From equation (4), we derive the distribution of electricity across each national percentile and the corresponding per capita electricity demand. From this electricity consumption distribution, we calculate the total number of people living below the MEM and then quantify the implications of the additional energy needed to lift them to the MEM's value (1000 kWh) by 2030 and the median for high-income countries (6720 kWh) by 2050 (Moss et al 2021). The projected electricity demand is split across sectors using IRENA's study's percentage share across each sector (IRENA 2023). Figure 3 shows the projected ambitious sectoral electricity demand for the modeling period (2020–2070).

2.3. Scenarios description

We build the scenarios based on two electricity demand clusters: baseline demand (BD) and ambitious demand (AD). Nigeria's climate change act envisions the country achieving net-zero emissions energy system between 2050 and 2070 (Climate Action Tracker 2022). We construct four scenarios for each of the two electricity demand clusters based on Nigeria's climate target. Accordingly, we build scenarios to explore the implications of achieving a net-zero energy system by 2050 and by 2070, with and without IMG, resulting in a total of eight scenarios, as summarized in table 5. The selection of different net zero target years aims to facilitate the analysis of the techno-economic implications of different net zero targets under a range of grid configurations. We assume that the emission factors and energy prices will remain constant in all these scenarios.

Table 5. Scenario description.

Scenario clusterScenario nameDescription
Baseline demand (BD) this represents a cluster of net-zero scenarios using the baseline energy demand projections.BD2050Constraint on emissions to reach net-zero by 2050 with baseline electricity demand. No interconnected mini-grid.
BD2070Constraint on emissions to reach net-zero by 2070 with baseline electricity demand. No interconnected mini-grid.
BD2050-IMGConnection of mini-grids to the central grid and constraint imposed on emissions to reach net-zero by 2050 with baseline electricity demand.
BD2070-IMGConnection of mini-grids to the central grid and constraint imposed on emissions to reach net zero by 2070 with baseline electricity demand.
Ambitious demand (AD) this represents a cluster of net-zero scenarios for an ambitious electricity demand where the universal target is the delivery of a sufficient quantum of clean energy guided by the MEM target (1000 kWh/capita) by 2030, and the median for high-income countries (6720 kWh/capita) by 2070.AD2050Constraint on emissions to reach net-zero by 2050 with ambitious electricity demand. No interconnected mini-grid.
AD2070Constraint on emissions to reach net-zero by 2070 with ambitious electricity demand. No interconnected mini-grid.
AD2050-IMGConnection of mini grids to the central grid and constraint imposed on emissions to reach net-zero by 2050 with ambitious electricity demand.
AD2070-IMGConnection of mini-grids to the central grid and constraint imposed on emissions to reach net-zero by 2070 with ambitious electricity demand.

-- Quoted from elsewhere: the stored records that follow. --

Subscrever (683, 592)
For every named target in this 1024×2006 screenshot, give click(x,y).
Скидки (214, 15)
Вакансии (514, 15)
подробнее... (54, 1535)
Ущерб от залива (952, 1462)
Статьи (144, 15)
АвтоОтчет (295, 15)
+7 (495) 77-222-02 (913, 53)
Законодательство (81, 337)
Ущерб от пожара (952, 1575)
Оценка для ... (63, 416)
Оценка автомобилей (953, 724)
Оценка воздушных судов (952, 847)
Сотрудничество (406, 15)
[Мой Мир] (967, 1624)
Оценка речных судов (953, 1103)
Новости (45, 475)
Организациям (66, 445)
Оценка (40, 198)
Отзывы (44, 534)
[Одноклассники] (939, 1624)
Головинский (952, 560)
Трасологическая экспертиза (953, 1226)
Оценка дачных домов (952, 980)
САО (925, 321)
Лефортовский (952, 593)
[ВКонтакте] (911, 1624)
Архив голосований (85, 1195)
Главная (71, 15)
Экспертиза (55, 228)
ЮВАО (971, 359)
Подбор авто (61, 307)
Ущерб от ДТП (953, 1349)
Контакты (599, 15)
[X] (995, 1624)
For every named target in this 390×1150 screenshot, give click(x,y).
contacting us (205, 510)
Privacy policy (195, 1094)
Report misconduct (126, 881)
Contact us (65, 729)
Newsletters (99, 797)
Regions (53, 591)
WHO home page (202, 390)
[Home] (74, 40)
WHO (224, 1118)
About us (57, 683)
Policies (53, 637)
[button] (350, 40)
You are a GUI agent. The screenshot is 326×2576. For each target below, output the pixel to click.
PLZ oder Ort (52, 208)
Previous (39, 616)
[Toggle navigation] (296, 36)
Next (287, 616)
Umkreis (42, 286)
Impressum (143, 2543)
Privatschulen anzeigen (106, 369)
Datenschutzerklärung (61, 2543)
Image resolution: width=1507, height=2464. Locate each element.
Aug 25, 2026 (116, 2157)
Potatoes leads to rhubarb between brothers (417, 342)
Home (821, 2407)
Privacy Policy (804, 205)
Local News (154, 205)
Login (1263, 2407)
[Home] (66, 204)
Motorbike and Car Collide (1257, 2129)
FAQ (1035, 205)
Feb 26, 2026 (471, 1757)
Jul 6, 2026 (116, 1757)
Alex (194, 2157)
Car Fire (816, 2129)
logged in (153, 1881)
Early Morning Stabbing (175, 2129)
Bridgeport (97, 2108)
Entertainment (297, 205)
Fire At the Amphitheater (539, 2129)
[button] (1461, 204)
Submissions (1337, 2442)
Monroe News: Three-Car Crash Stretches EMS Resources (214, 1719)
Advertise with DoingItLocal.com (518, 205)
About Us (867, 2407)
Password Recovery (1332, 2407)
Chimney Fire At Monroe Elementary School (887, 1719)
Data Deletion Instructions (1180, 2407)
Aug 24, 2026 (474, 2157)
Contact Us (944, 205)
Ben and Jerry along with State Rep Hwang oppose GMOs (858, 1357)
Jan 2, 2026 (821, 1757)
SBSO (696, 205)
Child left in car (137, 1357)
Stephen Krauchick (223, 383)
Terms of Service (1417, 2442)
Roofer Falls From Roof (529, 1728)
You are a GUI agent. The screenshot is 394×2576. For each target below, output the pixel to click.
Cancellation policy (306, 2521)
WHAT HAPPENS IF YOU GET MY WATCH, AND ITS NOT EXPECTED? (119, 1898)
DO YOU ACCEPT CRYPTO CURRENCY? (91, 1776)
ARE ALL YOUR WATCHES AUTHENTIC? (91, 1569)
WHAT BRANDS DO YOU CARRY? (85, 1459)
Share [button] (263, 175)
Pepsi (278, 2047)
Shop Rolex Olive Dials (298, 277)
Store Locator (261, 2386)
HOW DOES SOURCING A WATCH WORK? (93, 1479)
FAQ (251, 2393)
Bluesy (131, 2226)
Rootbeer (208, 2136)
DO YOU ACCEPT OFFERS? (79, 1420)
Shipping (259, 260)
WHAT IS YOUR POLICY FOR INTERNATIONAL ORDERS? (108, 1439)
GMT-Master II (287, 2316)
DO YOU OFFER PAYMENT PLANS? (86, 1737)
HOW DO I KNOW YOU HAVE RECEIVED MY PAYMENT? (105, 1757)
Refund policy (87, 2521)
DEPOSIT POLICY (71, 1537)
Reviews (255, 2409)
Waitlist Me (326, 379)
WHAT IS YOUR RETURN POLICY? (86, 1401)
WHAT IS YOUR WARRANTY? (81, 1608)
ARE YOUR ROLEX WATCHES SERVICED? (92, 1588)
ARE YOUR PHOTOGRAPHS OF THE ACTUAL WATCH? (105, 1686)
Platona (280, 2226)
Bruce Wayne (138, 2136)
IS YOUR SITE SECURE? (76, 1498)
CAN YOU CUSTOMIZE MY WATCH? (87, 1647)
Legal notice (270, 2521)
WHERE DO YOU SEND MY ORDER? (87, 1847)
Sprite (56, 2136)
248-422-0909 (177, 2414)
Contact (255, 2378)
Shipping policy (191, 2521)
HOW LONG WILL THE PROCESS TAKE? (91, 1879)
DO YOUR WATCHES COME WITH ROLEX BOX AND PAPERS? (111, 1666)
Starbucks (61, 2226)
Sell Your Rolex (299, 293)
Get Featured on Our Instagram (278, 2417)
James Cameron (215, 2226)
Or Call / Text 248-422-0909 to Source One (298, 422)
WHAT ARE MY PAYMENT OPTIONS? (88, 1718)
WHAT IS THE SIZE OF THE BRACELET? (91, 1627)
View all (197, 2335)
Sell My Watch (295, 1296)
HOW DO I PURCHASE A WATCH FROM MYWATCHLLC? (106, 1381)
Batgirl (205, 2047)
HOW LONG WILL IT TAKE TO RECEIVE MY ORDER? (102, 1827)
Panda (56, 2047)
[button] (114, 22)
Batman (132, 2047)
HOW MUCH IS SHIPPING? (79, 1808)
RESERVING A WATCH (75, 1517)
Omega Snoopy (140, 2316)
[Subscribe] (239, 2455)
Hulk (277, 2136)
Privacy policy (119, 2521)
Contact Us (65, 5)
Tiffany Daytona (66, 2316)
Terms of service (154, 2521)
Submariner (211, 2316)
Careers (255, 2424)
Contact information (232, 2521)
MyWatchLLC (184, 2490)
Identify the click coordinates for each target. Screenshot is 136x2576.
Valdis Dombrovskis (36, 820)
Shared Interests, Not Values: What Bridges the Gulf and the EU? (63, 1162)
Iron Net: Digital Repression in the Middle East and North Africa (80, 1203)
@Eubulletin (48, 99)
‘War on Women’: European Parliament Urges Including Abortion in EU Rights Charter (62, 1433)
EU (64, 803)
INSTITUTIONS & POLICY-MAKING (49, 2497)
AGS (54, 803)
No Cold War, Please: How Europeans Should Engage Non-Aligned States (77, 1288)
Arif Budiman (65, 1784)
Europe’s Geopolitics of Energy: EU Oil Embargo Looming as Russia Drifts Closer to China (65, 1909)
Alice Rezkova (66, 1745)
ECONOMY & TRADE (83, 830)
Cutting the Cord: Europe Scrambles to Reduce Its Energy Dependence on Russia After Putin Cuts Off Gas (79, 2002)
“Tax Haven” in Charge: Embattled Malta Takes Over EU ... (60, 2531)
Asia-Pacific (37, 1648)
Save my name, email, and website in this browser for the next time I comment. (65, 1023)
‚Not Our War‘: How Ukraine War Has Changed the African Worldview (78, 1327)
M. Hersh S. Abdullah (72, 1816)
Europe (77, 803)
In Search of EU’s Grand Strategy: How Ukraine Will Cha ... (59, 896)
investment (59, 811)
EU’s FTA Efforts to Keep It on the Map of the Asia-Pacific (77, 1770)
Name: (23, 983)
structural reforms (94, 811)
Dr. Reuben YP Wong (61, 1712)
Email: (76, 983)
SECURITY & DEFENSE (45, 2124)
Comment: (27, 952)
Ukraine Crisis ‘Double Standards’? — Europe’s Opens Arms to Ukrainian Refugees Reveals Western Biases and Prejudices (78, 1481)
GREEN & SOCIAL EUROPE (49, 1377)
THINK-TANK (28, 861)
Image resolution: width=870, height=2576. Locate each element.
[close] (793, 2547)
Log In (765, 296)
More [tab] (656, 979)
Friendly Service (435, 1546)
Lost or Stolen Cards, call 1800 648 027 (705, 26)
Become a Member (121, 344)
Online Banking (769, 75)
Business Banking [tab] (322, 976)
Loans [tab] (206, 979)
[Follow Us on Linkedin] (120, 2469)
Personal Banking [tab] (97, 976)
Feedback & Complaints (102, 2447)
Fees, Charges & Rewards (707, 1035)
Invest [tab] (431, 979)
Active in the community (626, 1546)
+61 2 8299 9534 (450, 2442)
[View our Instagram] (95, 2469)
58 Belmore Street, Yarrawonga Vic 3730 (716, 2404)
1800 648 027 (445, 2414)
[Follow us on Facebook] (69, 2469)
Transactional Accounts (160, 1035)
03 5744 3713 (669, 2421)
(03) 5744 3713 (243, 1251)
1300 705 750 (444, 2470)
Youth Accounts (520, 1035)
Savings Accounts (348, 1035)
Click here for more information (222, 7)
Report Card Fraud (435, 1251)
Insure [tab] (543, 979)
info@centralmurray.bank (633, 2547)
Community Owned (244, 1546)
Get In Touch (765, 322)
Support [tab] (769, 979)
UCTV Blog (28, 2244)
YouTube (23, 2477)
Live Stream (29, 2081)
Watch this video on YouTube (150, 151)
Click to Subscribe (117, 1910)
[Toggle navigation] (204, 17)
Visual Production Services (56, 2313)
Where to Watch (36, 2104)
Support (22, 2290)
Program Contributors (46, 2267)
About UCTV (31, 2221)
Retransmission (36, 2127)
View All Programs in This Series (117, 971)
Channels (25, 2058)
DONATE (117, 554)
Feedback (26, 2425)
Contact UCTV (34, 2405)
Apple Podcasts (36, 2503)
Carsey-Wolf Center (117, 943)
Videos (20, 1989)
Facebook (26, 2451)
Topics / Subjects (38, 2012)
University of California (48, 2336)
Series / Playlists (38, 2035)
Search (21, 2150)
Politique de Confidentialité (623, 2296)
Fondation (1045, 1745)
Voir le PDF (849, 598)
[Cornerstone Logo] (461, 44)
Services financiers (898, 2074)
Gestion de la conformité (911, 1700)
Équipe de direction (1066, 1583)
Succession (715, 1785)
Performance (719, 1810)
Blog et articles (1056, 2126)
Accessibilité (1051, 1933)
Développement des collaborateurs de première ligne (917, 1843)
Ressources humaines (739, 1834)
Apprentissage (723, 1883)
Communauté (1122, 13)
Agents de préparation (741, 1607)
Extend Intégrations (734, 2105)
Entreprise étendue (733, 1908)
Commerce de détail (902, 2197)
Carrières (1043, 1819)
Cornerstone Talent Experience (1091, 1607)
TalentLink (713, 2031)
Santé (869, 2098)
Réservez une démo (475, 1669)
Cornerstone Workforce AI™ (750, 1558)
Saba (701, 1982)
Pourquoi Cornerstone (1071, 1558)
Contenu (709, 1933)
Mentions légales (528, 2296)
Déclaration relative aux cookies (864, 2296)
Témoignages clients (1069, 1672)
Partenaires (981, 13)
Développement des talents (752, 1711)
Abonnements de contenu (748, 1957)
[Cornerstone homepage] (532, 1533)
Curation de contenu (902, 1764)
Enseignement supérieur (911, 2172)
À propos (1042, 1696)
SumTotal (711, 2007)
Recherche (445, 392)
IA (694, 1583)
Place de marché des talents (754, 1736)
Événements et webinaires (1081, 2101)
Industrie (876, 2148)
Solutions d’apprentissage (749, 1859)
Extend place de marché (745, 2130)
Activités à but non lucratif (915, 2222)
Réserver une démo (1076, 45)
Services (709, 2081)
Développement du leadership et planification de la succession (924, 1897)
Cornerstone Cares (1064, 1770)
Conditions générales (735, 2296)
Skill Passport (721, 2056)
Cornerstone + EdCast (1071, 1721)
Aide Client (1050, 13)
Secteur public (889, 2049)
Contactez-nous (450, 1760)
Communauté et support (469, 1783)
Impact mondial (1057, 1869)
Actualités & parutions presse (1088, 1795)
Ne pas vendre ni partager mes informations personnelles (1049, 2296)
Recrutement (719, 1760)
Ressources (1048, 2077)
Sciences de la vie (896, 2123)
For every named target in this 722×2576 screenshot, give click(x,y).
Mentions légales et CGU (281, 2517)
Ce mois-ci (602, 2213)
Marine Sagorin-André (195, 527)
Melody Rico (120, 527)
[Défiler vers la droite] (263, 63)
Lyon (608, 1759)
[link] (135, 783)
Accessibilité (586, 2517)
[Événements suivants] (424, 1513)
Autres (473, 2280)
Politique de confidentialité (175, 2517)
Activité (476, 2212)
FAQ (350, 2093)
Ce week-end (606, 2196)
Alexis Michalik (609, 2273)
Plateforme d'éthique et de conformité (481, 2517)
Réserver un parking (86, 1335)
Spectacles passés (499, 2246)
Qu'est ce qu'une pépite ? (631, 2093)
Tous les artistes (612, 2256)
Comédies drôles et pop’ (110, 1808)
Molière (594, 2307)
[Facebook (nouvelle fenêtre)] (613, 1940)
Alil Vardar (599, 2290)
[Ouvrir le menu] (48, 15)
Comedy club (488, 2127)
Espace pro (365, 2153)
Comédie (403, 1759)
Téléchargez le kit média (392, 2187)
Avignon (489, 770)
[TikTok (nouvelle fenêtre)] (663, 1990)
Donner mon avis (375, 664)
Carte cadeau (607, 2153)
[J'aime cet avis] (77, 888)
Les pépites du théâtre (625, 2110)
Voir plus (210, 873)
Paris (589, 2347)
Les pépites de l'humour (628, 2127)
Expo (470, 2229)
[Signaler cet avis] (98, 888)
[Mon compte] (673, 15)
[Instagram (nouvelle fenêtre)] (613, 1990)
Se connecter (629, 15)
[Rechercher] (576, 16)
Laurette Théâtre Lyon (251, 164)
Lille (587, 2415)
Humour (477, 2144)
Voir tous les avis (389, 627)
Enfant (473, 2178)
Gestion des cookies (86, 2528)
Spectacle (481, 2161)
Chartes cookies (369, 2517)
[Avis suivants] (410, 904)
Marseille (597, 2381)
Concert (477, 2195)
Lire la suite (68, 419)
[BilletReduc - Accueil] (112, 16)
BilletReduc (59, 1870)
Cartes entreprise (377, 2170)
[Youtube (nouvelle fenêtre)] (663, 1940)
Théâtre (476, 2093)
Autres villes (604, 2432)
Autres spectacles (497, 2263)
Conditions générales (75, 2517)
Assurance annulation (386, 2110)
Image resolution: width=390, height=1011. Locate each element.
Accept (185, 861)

In the TIMES model, to better align with real-world conditions, we introduce constraints on the technology uptake, acknowledging that factors beyond cost could influence technology adoption. Consequently, existing technologies are retained until their scheduled retirement period, while the start year for investing in new technologies is specified in table 2. In order to ensure the reliability of our scenarios, upper limits were set for the installed capacities of different technologies by 2050. These assumptions are based on the documentation of Nigeria Energy Calculator 2050 (ECN 2015), NREmap and expert judgment (IRENA 2023).

3. Results and discussion

The TIMES model (detailed in the Methods section) was used to determine the lowest-cost electricitysystems configurations that deliver the eight sets of net-zero electricity generation transition scenarios illustrated in table 5. The analysis focuses on assessing the changes in the total installed capacities, electricity generation mix, and, particularly, the role of IMGs under baseline and ambitious electricity demand scenarios. Given the large number of scenarios explored in this research, we present the essential findings and highlight key observations. Raw numerical results for each scenario are provided in the supplementary files (SI). Moreover, specific scenarios are selectively discussed when they offer valuable insights or serve to emphasize critical aspects of the study.

3.1. BD scenario cluster

3.1.1. Capacity and generation of the BD scenarios

In figure 4, the total capacity requirements for all four-BD scenarios are presented, showcasing the contrasting outcomes when considering the interconnection or not of mini-grids. As electricity demand is projected to rise sharply in the modeled years, this will necessitate a substantial increase in both installed capacity and electricity generation, far exceeding current levels. To meet this demand, Nigeria's electricity system is projected to undergo a significant expansion: from an initial capacity of 35 GW in 2020 to an estimated 203 GW by 2050 in the BD2050 scenario. In the BD2070 scenario, the required capacity is projected to reach 157 GW by 2050. Further, by the year 2070, the total installed capacity is expected to increase to 268 GW in the BD2050 scenario and to 282 GW in the BD2070 scenario.

Figure 4.

Figure 4. Electricity generation capacity (GW) by technology under the baseline demand scenario cluster.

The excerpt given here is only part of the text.